** Start **
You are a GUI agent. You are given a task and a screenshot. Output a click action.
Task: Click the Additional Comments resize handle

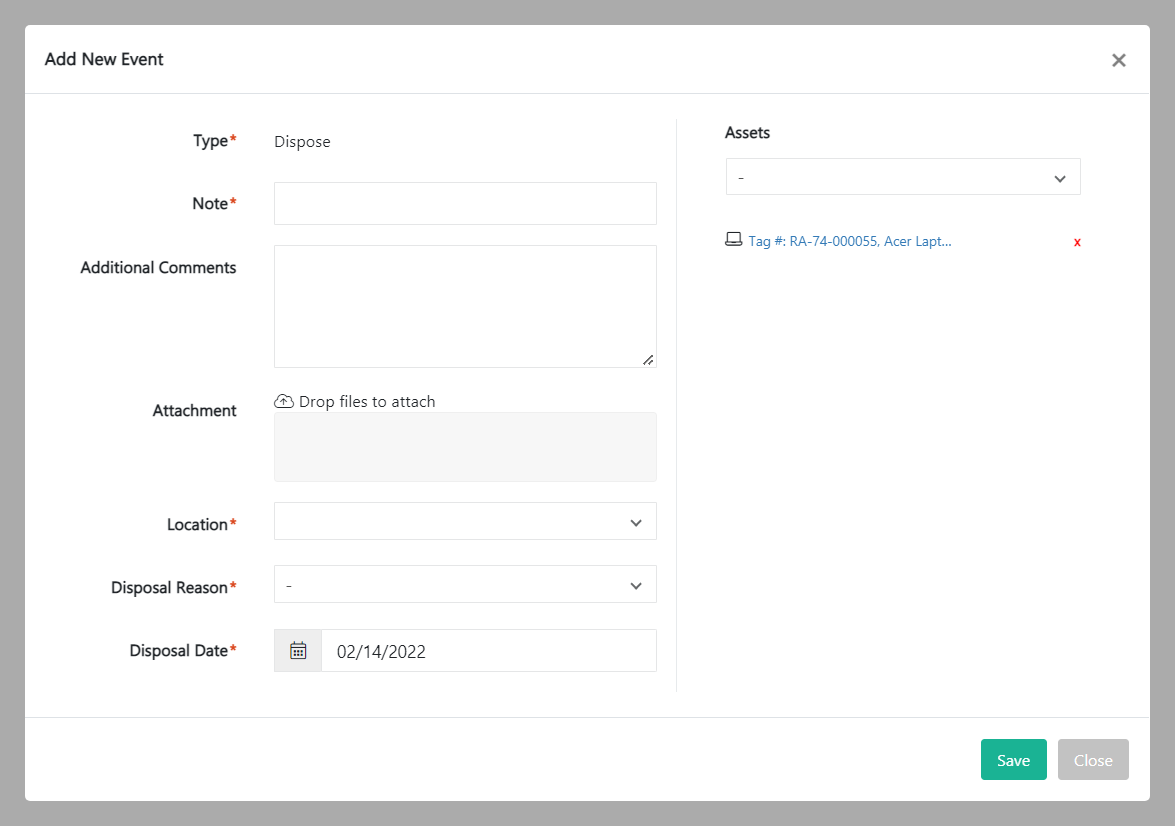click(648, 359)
** End **
** Start **
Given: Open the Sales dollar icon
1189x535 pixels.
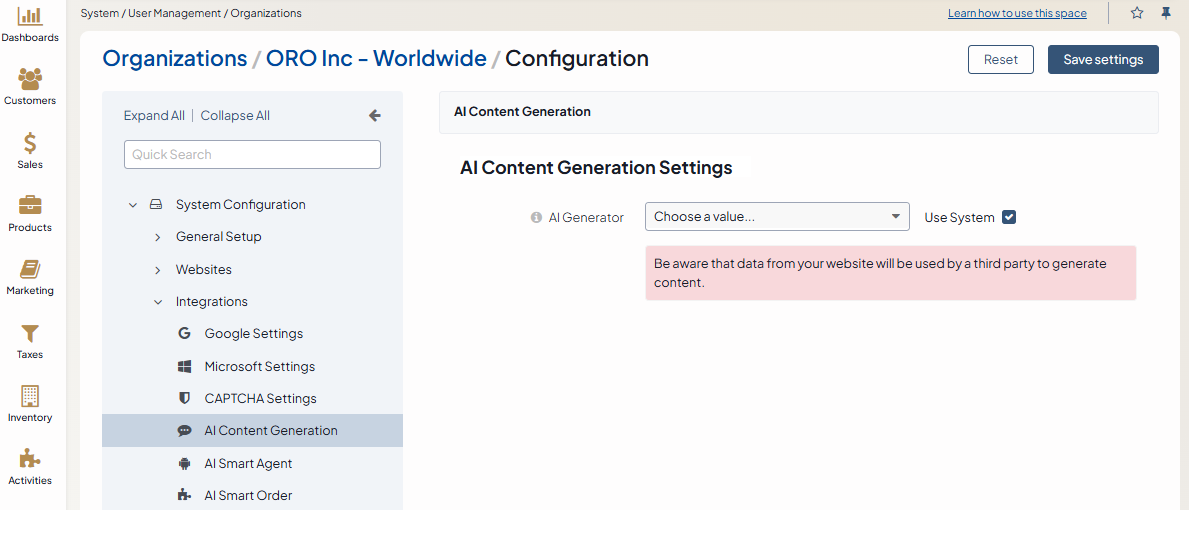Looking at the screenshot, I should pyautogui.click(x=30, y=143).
** End **
Return everything from the line containing "Given: Open the Sales dollar icon" down to the line containing "Looking at the", both included, with the pictures left out.

Given: Open the Sales dollar icon
1189x535 pixels.
Looking at the screenshot, I should pyautogui.click(x=30, y=143).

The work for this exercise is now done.